- Opening Delimiter -
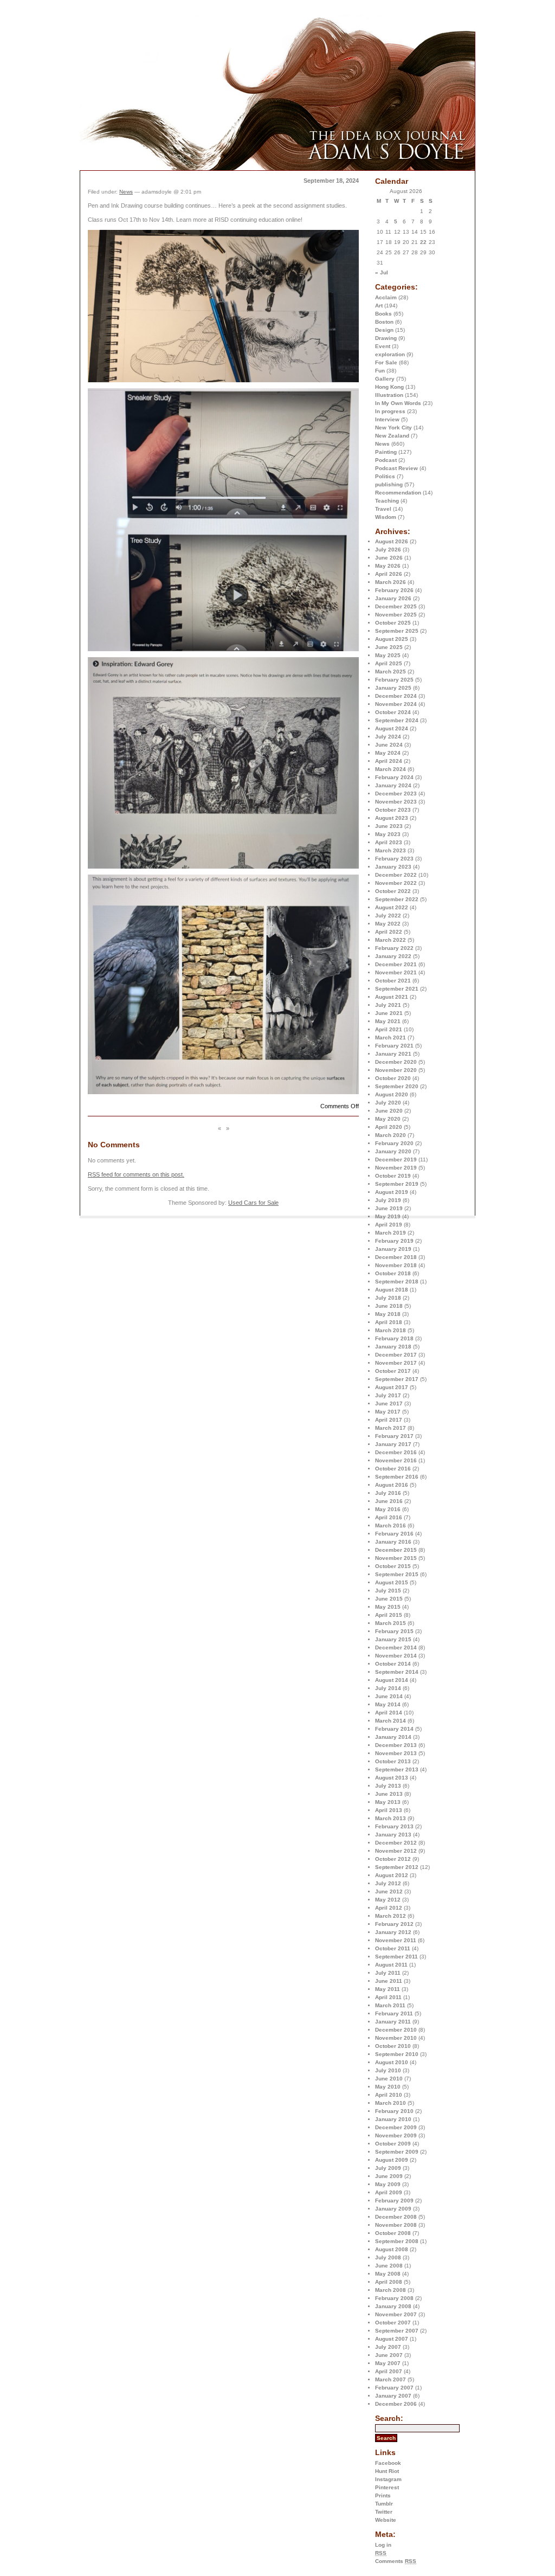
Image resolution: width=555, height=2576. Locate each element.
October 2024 (393, 712)
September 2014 (396, 1672)
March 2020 (390, 1135)
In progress (390, 411)
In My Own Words (398, 403)
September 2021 (396, 989)
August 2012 (391, 1875)
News (382, 444)
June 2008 (389, 2266)
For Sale (386, 362)
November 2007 (396, 2314)
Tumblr (384, 2504)
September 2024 (396, 720)
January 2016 (393, 1542)
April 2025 (388, 663)
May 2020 (388, 1119)
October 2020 (393, 1078)
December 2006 (396, 2404)
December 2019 (396, 1159)
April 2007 (388, 2371)
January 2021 (393, 1054)
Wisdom (385, 517)
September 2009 (396, 2152)
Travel (383, 509)
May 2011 (387, 1989)
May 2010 (388, 2087)
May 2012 (388, 1900)
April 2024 (388, 761)
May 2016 (388, 1509)
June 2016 (389, 1501)
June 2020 (389, 1111)
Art (379, 306)
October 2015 (393, 1566)
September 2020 (396, 1086)
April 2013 (388, 1810)
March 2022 (390, 940)
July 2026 (388, 550)
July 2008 (388, 2257)
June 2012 (389, 1891)
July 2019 (388, 1200)
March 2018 (390, 1330)
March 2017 (390, 1428)
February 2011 (394, 2013)
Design (384, 330)
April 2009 (388, 2192)
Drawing (386, 338)
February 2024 (394, 777)
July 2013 (388, 1786)
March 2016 (390, 1525)
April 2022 (388, 932)
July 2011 (388, 1973)
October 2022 (393, 891)
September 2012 (396, 1867)
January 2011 (393, 2022)
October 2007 (393, 2323)
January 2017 (393, 1444)
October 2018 (393, 1273)
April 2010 (388, 2095)
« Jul (381, 272)
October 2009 (393, 2144)
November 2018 (396, 1265)
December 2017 (396, 1355)
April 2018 (388, 1322)
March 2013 (390, 1818)
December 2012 (396, 1843)
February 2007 (394, 2388)
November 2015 (396, 1558)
- Closing Delimiter -
◆ **ABOUT THIS EXERCISE**
Go through the material above and count the lines that contain "September"; give that number alone.

◆ **RESULT OF THIS TASK**
6